Similarly I try to avoid spending valuable time complaining about things that we cannot change. If you spent a half an hour commiserating with a colleague about things you can’t change that have no influence over and that was a half an hour of time that you could have been doing something else that was more productive. I get the need to vent sometimes, but I also think that it can be taken to extremes where it becomes the norm, creating a toxic work space. 

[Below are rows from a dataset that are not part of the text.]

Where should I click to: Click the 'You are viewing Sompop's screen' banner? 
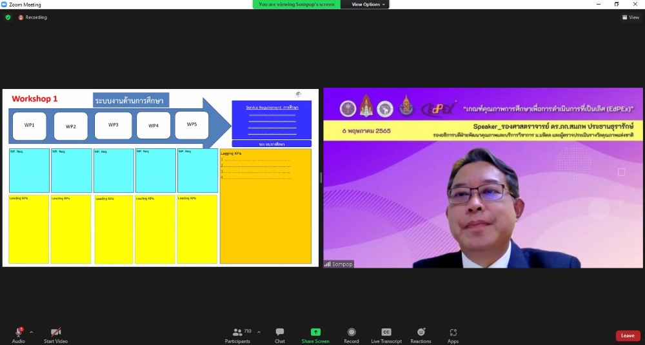[x=296, y=5]
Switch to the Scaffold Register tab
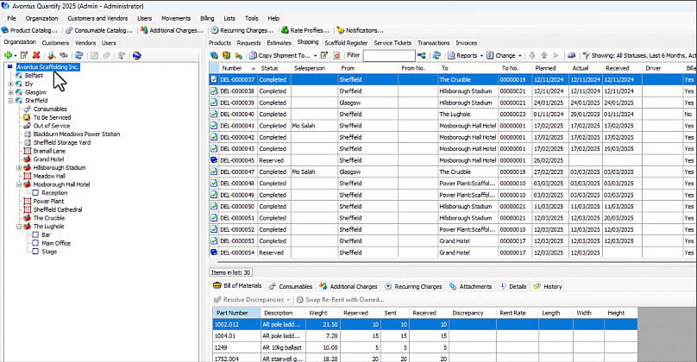This screenshot has height=362, width=697. pos(346,42)
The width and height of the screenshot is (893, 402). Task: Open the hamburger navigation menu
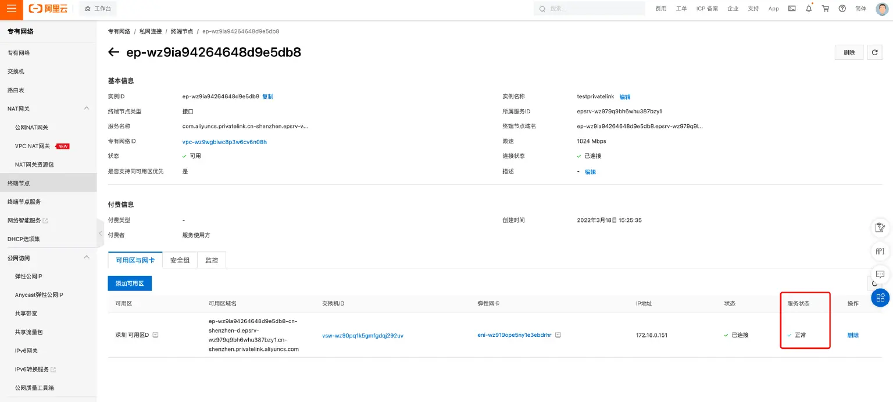[x=12, y=9]
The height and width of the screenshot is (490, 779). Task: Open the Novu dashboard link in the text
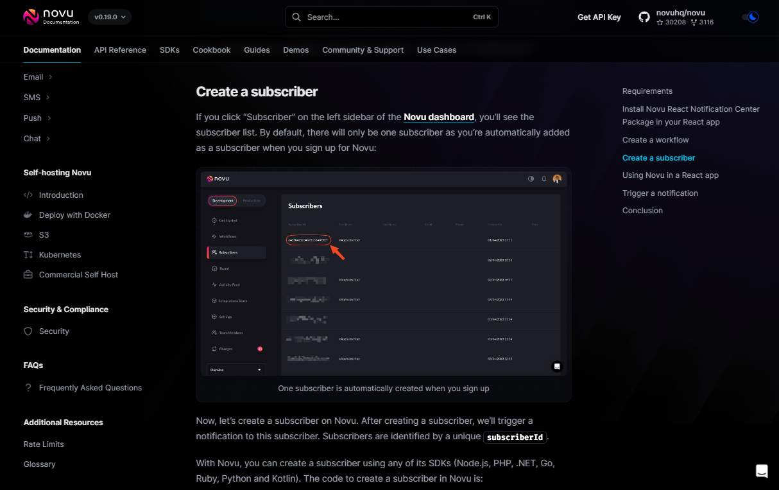pyautogui.click(x=439, y=117)
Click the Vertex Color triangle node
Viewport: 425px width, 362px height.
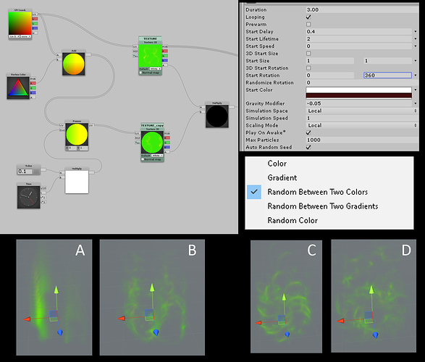[18, 88]
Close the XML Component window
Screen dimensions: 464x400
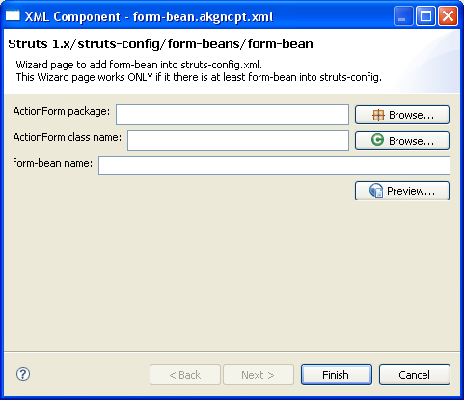pyautogui.click(x=448, y=16)
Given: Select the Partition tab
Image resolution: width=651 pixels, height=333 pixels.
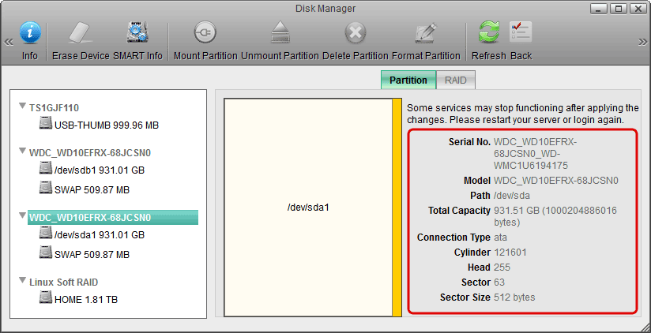Looking at the screenshot, I should pyautogui.click(x=408, y=80).
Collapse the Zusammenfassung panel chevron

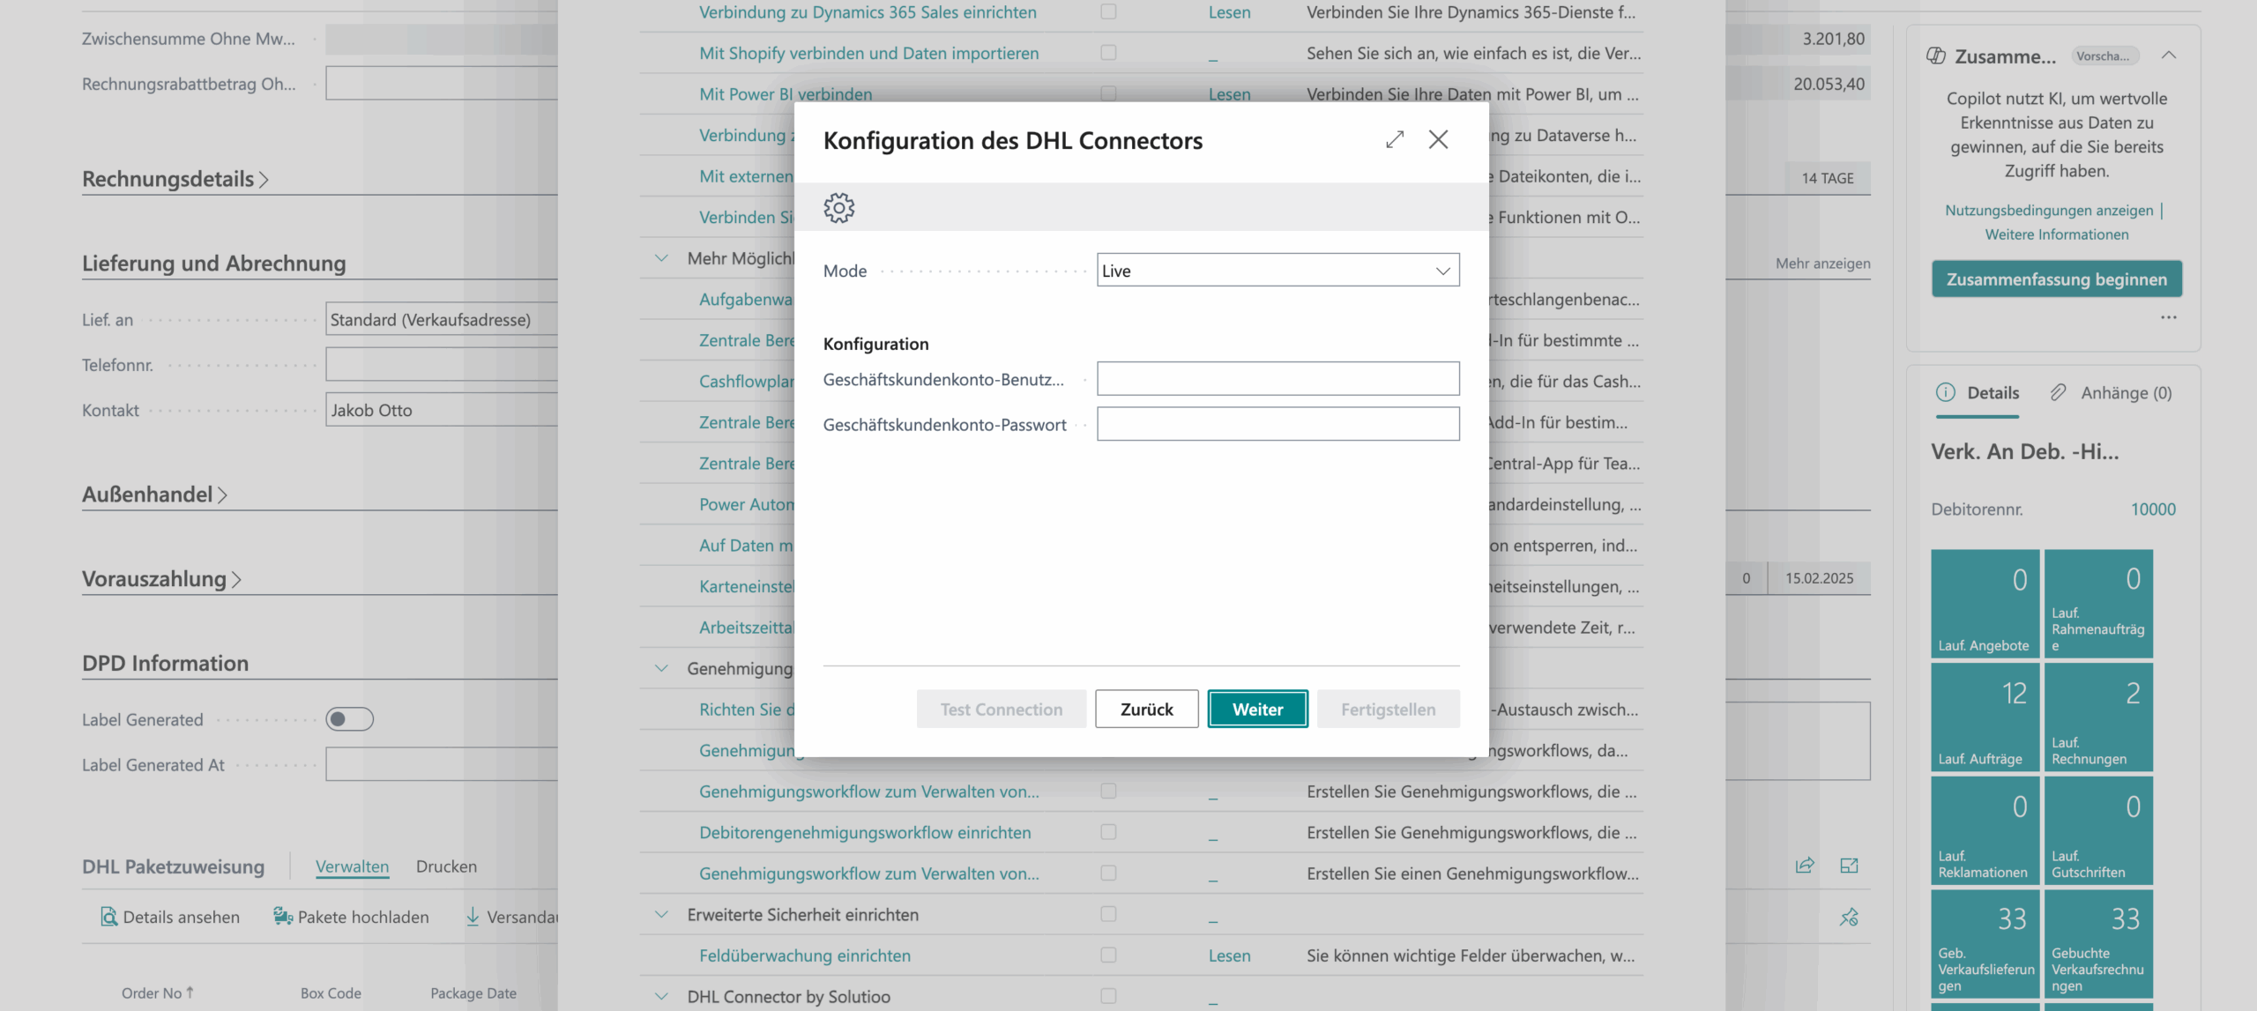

A trap we can easily fall into is the all-or-nothing mindset when it comes to time. For example, we don’t make positive phone calls home because we don’t have time to do it for everyone. Or we don’t want to implement Inquiry Learning, or Universal Design for Learning, etc because we don’t feel we can do that for every class every day. But, breaking this down you don’t have to have time to do them all. Start with a call here and a call there, it only takes a few minutes out of the day. Do some more a different day. Similarly, you probably can’t create a new and robust lesson every class of every day each week. But, you can do one or two classes like that each week and something beats nothing. Saying that we don’t have time to do it all is correct, but we absolutely have time to do some of it.


So, when we say we don’t have time, we absolutely do. We need to put that in context though. We don’t have time to do what exactly? Time to do all of it? Then do some of it. While time is a very real barrier, it is sometimes easily overcome by re-framing the scope of it. If you need time, create an action plan of what you are trying to accomplish and what reasonable amount of time is needed. Take a look at your practices and see if some low-impact ones can be de-implemented and then stop doing those. Saying that ‘time’ is a reason not to do something as a self-explanatory answer is sometimes simply an artificial barrier and we have enough real barriers in education without creating false ones.